# What the task asks
Each line of the data below from the one holding "Proceed with the" to the one holding "Task: Expand post text with Ещё", inclusive, is to be reproduced exactly; no other line belongs in the answer.

# Information supplied
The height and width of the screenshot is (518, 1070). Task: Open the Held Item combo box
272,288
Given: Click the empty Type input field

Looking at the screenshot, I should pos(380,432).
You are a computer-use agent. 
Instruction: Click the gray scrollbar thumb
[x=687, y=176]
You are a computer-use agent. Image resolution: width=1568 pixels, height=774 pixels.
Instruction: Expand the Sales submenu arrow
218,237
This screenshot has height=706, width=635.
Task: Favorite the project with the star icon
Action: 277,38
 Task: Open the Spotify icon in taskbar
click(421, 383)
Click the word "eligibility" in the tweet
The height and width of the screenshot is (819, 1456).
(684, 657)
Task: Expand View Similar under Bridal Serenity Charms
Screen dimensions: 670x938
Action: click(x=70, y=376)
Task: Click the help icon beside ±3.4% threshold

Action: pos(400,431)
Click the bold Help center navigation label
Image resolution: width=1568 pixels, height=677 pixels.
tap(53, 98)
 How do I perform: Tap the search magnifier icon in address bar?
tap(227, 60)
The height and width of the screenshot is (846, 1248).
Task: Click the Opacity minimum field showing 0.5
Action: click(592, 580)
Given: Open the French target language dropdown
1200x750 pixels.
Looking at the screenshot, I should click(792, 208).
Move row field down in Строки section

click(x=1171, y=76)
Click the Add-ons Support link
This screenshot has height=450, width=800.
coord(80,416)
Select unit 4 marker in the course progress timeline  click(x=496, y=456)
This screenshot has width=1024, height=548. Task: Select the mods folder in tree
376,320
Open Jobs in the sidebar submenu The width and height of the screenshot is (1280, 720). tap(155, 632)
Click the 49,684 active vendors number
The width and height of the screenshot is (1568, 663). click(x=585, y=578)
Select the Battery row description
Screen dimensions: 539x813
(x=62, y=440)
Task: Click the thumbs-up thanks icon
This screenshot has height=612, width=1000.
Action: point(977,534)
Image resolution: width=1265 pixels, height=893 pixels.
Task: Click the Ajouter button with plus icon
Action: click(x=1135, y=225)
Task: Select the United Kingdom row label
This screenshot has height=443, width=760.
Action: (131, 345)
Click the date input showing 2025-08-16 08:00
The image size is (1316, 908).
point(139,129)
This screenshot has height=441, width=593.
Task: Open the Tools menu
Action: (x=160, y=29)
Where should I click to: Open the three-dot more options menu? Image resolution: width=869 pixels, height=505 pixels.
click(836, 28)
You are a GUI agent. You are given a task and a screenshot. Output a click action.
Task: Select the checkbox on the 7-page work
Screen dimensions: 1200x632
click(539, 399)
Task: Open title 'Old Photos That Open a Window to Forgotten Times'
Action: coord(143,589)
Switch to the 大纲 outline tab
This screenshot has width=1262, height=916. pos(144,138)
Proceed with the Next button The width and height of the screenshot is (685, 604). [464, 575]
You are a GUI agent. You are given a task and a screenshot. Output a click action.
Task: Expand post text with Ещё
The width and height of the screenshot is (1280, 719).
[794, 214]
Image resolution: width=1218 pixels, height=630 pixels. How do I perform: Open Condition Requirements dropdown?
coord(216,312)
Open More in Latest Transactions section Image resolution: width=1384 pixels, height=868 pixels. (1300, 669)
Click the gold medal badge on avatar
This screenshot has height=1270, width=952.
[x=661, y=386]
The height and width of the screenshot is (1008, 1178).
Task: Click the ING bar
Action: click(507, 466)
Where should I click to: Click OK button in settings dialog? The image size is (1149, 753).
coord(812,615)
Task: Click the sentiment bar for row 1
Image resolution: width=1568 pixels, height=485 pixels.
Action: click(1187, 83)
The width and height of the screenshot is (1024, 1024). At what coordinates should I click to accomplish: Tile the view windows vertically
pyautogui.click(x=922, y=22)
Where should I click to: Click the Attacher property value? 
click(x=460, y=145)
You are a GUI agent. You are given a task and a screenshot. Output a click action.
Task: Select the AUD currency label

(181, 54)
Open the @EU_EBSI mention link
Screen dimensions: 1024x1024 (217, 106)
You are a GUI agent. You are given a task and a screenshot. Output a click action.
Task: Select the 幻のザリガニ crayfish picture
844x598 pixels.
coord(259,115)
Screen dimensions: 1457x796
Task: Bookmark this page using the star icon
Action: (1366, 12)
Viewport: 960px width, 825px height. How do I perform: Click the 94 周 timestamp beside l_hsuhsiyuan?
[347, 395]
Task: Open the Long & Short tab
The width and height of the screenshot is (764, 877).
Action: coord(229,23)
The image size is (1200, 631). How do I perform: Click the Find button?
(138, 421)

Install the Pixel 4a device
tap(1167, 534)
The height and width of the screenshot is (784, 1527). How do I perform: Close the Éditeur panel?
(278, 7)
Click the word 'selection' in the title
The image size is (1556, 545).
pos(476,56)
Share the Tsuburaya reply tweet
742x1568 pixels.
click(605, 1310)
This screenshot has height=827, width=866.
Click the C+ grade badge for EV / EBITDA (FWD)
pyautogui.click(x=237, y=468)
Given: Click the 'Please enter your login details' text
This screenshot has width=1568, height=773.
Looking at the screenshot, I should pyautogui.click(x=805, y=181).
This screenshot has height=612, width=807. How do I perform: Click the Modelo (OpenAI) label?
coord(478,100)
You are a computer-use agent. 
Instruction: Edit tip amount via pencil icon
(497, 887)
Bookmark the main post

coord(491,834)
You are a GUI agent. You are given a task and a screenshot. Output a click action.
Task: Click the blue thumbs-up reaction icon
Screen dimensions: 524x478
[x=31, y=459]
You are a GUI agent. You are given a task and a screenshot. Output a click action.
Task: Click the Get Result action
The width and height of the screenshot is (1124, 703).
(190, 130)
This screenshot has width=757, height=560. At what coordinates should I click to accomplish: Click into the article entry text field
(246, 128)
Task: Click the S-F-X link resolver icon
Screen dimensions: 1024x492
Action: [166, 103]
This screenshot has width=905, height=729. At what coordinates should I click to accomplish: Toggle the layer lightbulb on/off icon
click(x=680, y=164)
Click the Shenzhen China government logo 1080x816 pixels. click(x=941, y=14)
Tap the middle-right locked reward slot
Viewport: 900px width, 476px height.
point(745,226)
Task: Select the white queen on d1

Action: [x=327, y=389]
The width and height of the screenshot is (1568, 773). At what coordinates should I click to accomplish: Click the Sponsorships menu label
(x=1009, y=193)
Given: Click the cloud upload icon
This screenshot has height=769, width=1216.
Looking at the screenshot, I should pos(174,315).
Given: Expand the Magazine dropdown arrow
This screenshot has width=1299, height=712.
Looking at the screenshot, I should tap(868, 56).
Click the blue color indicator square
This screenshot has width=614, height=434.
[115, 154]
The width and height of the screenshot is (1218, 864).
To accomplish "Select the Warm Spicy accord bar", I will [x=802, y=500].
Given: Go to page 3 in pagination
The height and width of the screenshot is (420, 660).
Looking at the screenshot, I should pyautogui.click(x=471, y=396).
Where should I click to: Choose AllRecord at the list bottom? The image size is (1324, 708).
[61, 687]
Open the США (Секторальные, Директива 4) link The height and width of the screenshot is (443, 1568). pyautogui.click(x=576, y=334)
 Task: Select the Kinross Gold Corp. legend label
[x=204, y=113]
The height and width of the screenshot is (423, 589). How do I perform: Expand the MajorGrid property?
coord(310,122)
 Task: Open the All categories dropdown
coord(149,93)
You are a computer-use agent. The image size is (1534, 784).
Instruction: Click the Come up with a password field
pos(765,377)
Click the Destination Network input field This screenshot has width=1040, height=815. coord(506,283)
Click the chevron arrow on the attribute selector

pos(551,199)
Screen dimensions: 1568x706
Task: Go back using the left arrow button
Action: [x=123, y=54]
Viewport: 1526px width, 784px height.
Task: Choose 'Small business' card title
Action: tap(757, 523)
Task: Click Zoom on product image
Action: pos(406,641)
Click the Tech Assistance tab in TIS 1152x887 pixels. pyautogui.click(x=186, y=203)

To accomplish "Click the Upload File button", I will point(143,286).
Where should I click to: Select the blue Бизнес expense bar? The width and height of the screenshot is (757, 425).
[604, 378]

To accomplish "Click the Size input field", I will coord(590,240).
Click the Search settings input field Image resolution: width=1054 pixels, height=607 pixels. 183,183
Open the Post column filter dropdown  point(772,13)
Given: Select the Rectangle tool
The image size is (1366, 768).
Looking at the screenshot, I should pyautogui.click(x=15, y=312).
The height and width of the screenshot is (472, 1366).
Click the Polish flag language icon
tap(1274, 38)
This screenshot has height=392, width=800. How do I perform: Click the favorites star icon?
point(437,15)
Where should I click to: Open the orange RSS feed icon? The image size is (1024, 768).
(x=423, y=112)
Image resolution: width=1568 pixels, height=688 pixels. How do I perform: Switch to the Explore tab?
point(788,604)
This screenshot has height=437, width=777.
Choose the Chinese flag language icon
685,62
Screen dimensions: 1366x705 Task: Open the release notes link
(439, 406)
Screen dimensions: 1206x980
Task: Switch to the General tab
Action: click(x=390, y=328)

# Solution
Proceed with the Next button The width and height of the screenshot is (685, 604). [464, 575]
You are a GUI agent. You are given a task and a screenshot. Output a click action.
Task: Expand post text with Ещё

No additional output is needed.